TO DO: Put the records below, starting at the line that contains "This screenshot has width=598, height=427." and ending at the line that contains "point(1337,176)", into a two-column CSV with the columns request and answer. Write one row per record, with each field in quotes and any line breaks replaced by spaces.

--- Begin INFORMATION SUPPLIED ---

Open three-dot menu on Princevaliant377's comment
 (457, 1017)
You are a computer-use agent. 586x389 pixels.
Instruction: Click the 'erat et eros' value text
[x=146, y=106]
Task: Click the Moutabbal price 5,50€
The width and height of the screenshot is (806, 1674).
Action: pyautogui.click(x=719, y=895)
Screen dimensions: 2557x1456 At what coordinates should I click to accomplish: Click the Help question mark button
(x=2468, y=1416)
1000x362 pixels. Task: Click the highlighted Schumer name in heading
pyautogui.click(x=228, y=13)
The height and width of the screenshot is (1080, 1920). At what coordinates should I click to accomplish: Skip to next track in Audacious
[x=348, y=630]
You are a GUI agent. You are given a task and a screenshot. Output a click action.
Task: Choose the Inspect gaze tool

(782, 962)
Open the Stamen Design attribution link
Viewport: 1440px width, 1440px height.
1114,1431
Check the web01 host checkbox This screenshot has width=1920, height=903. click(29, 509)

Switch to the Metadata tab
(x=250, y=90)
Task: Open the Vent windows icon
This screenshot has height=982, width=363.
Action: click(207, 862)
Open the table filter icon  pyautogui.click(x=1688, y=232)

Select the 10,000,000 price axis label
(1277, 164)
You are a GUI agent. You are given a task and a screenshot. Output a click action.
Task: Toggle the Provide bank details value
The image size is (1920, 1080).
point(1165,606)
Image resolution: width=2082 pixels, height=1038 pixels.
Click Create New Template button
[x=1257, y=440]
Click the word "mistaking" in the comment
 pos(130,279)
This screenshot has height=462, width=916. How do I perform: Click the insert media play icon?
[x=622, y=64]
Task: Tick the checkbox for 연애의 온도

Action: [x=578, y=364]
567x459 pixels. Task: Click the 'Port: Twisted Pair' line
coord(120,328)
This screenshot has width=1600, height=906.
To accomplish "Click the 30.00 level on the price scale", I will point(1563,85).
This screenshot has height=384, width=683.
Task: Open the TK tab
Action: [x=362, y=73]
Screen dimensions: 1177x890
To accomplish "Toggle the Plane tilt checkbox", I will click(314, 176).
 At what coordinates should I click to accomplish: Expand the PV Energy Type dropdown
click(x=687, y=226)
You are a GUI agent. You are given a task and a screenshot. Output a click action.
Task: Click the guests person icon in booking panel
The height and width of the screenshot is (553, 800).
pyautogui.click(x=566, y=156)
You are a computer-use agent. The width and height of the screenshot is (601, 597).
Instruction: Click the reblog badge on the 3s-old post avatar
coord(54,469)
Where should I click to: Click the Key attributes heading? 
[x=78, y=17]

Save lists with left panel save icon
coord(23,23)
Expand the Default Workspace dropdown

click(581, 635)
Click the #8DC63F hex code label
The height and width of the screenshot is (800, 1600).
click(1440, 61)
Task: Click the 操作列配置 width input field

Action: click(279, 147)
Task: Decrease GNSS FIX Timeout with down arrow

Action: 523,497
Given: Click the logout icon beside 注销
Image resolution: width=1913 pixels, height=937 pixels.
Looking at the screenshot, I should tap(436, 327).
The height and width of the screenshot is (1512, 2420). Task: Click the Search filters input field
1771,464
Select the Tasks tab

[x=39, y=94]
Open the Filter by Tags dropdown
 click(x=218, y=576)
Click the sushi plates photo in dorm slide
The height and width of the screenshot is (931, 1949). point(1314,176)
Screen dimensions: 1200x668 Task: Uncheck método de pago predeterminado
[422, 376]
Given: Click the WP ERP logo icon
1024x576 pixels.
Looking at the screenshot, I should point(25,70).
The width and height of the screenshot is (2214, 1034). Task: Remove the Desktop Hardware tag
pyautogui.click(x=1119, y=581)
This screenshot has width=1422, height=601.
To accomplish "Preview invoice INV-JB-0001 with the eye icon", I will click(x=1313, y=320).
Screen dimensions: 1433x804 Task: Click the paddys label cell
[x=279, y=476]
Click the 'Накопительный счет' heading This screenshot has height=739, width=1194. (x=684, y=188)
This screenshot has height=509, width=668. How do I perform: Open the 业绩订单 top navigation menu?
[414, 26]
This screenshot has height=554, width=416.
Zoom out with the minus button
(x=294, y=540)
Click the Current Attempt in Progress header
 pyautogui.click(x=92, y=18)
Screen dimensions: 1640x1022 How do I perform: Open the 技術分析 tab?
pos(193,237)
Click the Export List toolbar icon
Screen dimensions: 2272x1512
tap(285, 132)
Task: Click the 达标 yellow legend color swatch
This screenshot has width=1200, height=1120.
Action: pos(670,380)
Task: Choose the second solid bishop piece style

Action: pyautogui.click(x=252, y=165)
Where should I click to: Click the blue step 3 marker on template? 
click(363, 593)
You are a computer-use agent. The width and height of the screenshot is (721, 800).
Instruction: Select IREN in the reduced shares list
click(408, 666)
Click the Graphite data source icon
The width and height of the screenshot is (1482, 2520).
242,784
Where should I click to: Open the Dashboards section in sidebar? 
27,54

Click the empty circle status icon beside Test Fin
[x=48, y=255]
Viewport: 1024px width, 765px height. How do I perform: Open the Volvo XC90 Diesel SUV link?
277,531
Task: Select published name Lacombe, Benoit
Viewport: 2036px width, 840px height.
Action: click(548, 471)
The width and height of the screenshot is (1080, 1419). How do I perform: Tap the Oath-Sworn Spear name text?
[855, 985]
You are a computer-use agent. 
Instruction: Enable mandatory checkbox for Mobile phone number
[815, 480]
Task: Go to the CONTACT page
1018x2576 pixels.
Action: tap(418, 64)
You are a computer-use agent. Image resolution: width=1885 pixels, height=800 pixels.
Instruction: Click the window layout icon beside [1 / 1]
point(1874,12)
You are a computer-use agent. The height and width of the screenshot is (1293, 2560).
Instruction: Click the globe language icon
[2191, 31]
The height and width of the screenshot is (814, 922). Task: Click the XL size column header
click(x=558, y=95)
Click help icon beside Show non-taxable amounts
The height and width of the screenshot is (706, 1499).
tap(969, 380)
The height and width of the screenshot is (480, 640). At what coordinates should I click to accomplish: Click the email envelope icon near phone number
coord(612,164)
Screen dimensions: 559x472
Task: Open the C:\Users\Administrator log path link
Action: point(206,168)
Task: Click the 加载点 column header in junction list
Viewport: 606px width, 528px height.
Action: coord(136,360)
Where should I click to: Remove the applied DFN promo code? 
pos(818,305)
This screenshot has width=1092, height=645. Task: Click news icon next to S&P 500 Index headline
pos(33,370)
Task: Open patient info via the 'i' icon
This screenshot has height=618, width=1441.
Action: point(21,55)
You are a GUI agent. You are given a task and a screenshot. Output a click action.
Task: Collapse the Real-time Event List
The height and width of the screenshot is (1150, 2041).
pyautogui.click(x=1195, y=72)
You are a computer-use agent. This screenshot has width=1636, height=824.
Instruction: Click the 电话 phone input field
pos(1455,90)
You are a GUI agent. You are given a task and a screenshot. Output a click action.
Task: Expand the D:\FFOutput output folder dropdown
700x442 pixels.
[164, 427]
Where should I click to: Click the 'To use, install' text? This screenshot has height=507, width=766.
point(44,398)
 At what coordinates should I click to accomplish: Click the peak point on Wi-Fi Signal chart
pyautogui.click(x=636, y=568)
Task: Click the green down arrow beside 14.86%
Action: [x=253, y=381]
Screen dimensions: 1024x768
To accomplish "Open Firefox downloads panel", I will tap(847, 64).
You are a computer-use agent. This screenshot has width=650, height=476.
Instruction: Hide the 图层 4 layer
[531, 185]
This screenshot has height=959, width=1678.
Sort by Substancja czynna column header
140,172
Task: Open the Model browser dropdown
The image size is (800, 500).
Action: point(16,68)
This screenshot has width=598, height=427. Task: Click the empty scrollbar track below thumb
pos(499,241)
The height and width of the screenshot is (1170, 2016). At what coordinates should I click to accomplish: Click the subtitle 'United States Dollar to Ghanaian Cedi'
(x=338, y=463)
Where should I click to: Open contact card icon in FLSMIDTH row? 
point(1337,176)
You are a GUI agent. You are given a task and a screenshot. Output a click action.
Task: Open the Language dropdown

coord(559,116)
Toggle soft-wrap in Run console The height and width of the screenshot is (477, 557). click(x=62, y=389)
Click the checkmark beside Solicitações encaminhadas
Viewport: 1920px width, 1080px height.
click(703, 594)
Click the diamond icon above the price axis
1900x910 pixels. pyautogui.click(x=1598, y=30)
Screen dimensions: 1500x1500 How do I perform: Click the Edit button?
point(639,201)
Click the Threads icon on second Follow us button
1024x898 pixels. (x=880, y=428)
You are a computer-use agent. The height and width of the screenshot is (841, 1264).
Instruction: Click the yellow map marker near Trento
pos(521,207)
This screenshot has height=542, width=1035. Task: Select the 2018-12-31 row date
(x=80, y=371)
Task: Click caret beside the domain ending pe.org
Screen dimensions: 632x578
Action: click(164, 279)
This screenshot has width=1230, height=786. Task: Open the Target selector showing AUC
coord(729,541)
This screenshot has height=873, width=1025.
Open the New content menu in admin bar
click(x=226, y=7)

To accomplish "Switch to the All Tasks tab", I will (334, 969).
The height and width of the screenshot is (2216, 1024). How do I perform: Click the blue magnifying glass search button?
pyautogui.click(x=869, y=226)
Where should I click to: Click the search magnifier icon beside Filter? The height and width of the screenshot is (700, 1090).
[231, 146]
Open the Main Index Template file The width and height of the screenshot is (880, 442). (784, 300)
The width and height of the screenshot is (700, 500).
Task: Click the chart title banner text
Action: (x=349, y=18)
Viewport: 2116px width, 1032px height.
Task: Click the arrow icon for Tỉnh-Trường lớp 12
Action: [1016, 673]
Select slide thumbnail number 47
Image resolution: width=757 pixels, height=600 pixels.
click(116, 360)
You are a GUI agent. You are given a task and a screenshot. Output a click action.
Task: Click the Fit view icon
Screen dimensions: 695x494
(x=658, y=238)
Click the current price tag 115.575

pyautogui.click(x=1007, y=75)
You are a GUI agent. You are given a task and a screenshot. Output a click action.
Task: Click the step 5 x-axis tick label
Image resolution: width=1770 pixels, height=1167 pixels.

--- End INFORMATION SUPPLIED ---

COMPLETED TASK:
request,answer
"This screenshot has width=598, height=427. Task: Click the empty scrollbar track below thumb","pos(499,241)"
"The height and width of the screenshot is (1170, 2016). At what coordinates should I click to accomplish: Click the subtitle 'United States Dollar to Ghanaian Cedi'","(x=338, y=463)"
"Where should I click to: Open contact card icon in FLSMIDTH row?","point(1337,176)"